Collected data entries
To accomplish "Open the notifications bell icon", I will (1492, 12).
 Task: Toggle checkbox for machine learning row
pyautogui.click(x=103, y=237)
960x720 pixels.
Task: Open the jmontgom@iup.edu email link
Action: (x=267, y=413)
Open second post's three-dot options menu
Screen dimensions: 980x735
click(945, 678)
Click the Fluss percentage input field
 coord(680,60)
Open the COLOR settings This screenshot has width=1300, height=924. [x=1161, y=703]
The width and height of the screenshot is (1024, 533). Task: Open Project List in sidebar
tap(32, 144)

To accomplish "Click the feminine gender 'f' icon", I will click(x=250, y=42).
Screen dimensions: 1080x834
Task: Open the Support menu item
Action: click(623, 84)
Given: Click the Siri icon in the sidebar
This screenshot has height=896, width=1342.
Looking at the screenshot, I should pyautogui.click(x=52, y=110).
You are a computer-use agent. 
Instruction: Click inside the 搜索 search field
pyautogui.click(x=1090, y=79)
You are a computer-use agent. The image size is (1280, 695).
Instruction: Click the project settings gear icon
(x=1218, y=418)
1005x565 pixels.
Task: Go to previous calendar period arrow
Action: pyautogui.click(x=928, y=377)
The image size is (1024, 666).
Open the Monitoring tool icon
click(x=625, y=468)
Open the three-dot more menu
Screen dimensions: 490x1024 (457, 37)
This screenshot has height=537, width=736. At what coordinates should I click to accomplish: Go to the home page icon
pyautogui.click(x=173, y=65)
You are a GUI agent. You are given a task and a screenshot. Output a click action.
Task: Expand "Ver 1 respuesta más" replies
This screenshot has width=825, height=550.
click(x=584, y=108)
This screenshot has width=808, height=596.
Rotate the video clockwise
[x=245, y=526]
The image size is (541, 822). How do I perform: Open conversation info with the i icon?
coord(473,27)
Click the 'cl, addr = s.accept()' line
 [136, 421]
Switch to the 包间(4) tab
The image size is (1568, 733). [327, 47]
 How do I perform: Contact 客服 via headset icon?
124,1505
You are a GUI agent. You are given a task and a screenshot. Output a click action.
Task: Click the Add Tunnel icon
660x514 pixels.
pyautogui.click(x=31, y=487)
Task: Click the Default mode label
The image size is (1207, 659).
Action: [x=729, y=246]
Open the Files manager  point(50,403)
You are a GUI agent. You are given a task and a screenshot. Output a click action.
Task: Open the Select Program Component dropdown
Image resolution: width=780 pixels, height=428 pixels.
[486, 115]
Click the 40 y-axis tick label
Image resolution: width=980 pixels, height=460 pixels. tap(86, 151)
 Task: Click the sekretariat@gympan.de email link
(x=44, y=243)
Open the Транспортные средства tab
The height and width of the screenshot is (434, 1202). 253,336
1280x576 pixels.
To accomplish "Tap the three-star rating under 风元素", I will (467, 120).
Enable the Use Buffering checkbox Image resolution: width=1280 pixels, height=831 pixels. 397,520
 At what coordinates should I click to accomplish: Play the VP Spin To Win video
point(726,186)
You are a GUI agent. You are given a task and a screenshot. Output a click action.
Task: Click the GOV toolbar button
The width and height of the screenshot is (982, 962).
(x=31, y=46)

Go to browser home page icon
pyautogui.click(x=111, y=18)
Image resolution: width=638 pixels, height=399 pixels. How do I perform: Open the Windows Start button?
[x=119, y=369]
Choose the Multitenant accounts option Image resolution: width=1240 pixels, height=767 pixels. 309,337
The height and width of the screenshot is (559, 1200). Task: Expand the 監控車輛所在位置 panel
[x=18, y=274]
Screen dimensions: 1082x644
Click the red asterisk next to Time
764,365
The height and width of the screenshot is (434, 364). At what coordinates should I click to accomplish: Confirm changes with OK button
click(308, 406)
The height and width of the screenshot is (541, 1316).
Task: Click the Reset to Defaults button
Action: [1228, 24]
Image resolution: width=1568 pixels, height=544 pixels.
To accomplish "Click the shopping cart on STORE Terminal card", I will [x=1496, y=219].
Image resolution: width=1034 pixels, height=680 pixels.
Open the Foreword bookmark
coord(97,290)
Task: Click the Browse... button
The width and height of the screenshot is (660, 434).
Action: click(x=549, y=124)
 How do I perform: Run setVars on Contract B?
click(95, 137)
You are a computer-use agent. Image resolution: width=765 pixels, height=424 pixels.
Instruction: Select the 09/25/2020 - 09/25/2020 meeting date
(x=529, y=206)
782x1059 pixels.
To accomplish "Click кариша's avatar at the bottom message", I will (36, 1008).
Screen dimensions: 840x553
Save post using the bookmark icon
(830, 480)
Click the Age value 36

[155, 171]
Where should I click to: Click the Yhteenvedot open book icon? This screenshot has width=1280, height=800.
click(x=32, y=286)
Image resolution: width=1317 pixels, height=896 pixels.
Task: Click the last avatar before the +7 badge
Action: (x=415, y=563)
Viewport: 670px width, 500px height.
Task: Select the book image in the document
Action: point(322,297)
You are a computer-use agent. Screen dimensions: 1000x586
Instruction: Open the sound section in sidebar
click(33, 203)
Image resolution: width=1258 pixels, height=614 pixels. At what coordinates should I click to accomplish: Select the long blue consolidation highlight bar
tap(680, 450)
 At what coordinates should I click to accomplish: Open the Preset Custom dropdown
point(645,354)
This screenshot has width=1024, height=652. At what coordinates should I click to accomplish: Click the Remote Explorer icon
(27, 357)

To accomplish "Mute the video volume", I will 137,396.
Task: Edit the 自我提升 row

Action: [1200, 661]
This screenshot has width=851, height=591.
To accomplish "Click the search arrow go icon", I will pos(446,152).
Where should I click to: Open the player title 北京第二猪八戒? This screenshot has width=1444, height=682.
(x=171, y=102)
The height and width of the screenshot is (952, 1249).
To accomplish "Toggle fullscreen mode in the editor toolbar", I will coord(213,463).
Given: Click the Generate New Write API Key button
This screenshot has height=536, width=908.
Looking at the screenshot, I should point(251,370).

* _The task_: Give the data again. Keep every line identical.

* _Exercise solution_:
To accomplish "Open the notifications bell icon", I will (1492, 12).
 Task: Toggle checkbox for machine learning row
pyautogui.click(x=103, y=237)
960x720 pixels.
Task: Open the jmontgom@iup.edu email link
Action: (x=267, y=413)
Open second post's three-dot options menu
Screen dimensions: 980x735
click(945, 678)
Click the Fluss percentage input field
 coord(680,60)
Open the COLOR settings This screenshot has width=1300, height=924. [x=1161, y=703]
The width and height of the screenshot is (1024, 533). Task: Open Project List in sidebar
tap(32, 144)

To accomplish "Click the feminine gender 'f' icon", I will click(x=250, y=42).
Screen dimensions: 1080x834
Task: Open the Support menu item
Action: click(623, 84)
Given: Click the Siri icon in the sidebar
This screenshot has height=896, width=1342.
Looking at the screenshot, I should pyautogui.click(x=52, y=110).
You are a computer-use agent. 
Instruction: Click inside the 搜索 search field
pyautogui.click(x=1090, y=79)
You are a computer-use agent. The image size is (1280, 695).
Instruction: Click the project settings gear icon
(x=1218, y=418)
1005x565 pixels.
Task: Go to previous calendar period arrow
Action: pyautogui.click(x=928, y=377)
The image size is (1024, 666).
Open the Monitoring tool icon
click(x=625, y=468)
Open the three-dot more menu
Screen dimensions: 490x1024 (457, 37)
This screenshot has height=537, width=736. At what coordinates should I click to accomplish: Go to the home page icon
pyautogui.click(x=173, y=65)
You are a GUI agent. You are given a task and a screenshot. Output a click action.
Task: Expand "Ver 1 respuesta más" replies
This screenshot has width=825, height=550.
click(x=584, y=108)
This screenshot has width=808, height=596.
Rotate the video clockwise
[x=245, y=526]
The image size is (541, 822). How do I perform: Open conversation info with the i icon?
coord(473,27)
Click the 'cl, addr = s.accept()' line
 [136, 421]
Switch to the 包间(4) tab
The image size is (1568, 733). [327, 47]
 How do I perform: Contact 客服 via headset icon?
124,1505
You are a GUI agent. You are given a task and a screenshot. Output a click action.
Task: Click the Add Tunnel icon
660x514 pixels.
pyautogui.click(x=31, y=487)
Task: Click the Default mode label
The image size is (1207, 659).
Action: [x=729, y=246]
Open the Files manager  point(50,403)
You are a GUI agent. You are given a task and a screenshot. Output a click action.
Task: Open the Select Program Component dropdown
Image resolution: width=780 pixels, height=428 pixels.
[486, 115]
Click the 40 y-axis tick label
Image resolution: width=980 pixels, height=460 pixels. tap(86, 151)
 Task: Click the sekretariat@gympan.de email link
(x=44, y=243)
Open the Транспортные средства tab
The height and width of the screenshot is (434, 1202). 253,336
1280x576 pixels.
To accomplish "Tap the three-star rating under 风元素", I will (467, 120).
Enable the Use Buffering checkbox Image resolution: width=1280 pixels, height=831 pixels. 397,520
 At what coordinates should I click to accomplish: Play the VP Spin To Win video
point(726,186)
You are a GUI agent. You are given a task and a screenshot. Output a click action.
Task: Click the GOV toolbar button
The width and height of the screenshot is (982, 962).
(x=31, y=46)

Go to browser home page icon
pyautogui.click(x=111, y=18)
Image resolution: width=638 pixels, height=399 pixels. How do I perform: Open the Windows Start button?
[x=119, y=369]
Choose the Multitenant accounts option Image resolution: width=1240 pixels, height=767 pixels. 309,337
The height and width of the screenshot is (559, 1200). Task: Expand the 監控車輛所在位置 panel
[x=18, y=274]
Screen dimensions: 1082x644
Click the red asterisk next to Time
764,365
The height and width of the screenshot is (434, 364). At what coordinates should I click to accomplish: Confirm changes with OK button
click(308, 406)
The height and width of the screenshot is (541, 1316).
Task: Click the Reset to Defaults button
Action: [1228, 24]
Image resolution: width=1568 pixels, height=544 pixels.
To accomplish "Click the shopping cart on STORE Terminal card", I will [x=1496, y=219].
Image resolution: width=1034 pixels, height=680 pixels.
Open the Foreword bookmark
coord(97,290)
Task: Click the Browse... button
The width and height of the screenshot is (660, 434).
Action: click(x=549, y=124)
 How do I perform: Run setVars on Contract B?
click(95, 137)
You are a computer-use agent. Image resolution: width=765 pixels, height=424 pixels.
Instruction: Select the 09/25/2020 - 09/25/2020 meeting date
(x=529, y=206)
782x1059 pixels.
To accomplish "Click кариша's avatar at the bottom message", I will (36, 1008).
Screen dimensions: 840x553
Save post using the bookmark icon
(830, 480)
Click the Age value 36

[155, 171]
Where should I click to: Click the Yhteenvedot open book icon? This screenshot has width=1280, height=800.
click(x=32, y=286)
Image resolution: width=1317 pixels, height=896 pixels.
Task: Click the last avatar before the +7 badge
Action: (x=415, y=563)
Viewport: 670px width, 500px height.
Task: Select the book image in the document
Action: point(322,297)
You are a computer-use agent. Screen dimensions: 1000x586
Instruction: Open the sound section in sidebar
click(33, 203)
Image resolution: width=1258 pixels, height=614 pixels. At what coordinates should I click to accomplish: Select the long blue consolidation highlight bar
tap(680, 450)
 At what coordinates should I click to accomplish: Open the Preset Custom dropdown
point(645,354)
This screenshot has width=1024, height=652. At what coordinates should I click to accomplish: Click the Remote Explorer icon
(27, 357)

To accomplish "Mute the video volume", I will 137,396.
Task: Edit the 自我提升 row

Action: [1200, 661]
This screenshot has width=851, height=591.
To accomplish "Click the search arrow go icon", I will pos(446,152).
Where should I click to: Open the player title 北京第二猪八戒? This screenshot has width=1444, height=682.
(x=171, y=102)
The height and width of the screenshot is (952, 1249).
To accomplish "Toggle fullscreen mode in the editor toolbar", I will coord(213,463).
Given: Click the Generate New Write API Key button
This screenshot has height=536, width=908.
Looking at the screenshot, I should point(251,370).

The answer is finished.